_Excerpted data_
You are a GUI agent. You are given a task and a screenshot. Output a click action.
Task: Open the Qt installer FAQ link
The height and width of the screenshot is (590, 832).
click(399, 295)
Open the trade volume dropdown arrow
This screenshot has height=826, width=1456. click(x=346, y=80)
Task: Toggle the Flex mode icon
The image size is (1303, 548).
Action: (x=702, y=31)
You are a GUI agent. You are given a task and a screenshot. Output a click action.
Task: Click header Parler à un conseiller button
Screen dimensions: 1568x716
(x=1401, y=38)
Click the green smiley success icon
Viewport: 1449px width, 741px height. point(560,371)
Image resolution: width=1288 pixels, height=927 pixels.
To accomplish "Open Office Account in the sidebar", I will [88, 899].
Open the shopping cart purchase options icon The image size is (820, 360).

_Problem details_
Rewrite the whole listing above, changing every "icon" to "symbol" and leaving everything else as it is.

_Finished answer_
You are a GUI agent. You are given a task and a screenshot. Output a click action.
Task: Open the Qt installer FAQ link
The height and width of the screenshot is (590, 832).
click(399, 295)
Open the trade volume dropdown arrow
This screenshot has height=826, width=1456. click(x=346, y=80)
Task: Toggle the Flex mode symbol
The image size is (1303, 548).
Action: (x=702, y=31)
You are a GUI agent. You are given a task and a screenshot. Output a click action.
Task: Click header Parler à un conseiller button
Screen dimensions: 1568x716
(x=1401, y=38)
Click the green smiley success symbol
Viewport: 1449px width, 741px height. point(560,371)
Image resolution: width=1288 pixels, height=927 pixels.
To accomplish "Open Office Account in the sidebar", I will [88, 899].
Open the shopping cart purchase options symbol The image size is (820, 360).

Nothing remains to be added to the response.